### THE TASK
Transcribe the lines of the items starting at the line containing "This screenshot has" and ending at the line containing "click(487, 131)", with both of those lines included. Leave the pictures out of your answer.

### INPUT ROWS
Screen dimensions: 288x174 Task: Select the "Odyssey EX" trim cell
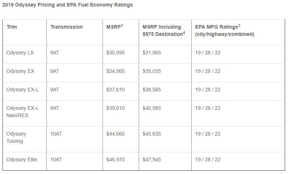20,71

...

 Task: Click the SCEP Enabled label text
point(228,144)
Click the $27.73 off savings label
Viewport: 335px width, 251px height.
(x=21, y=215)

...

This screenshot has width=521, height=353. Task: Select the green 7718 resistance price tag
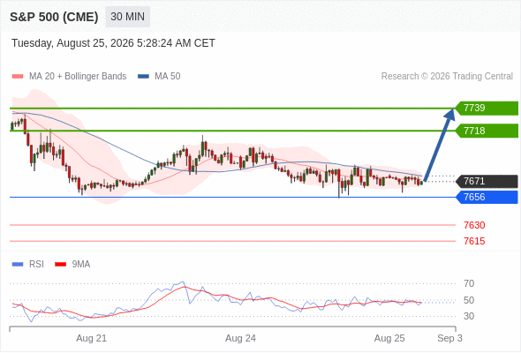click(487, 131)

### ANSWER BELOW
This screenshot has width=521, height=353. Task: Select the green 7718 resistance price tag
click(487, 131)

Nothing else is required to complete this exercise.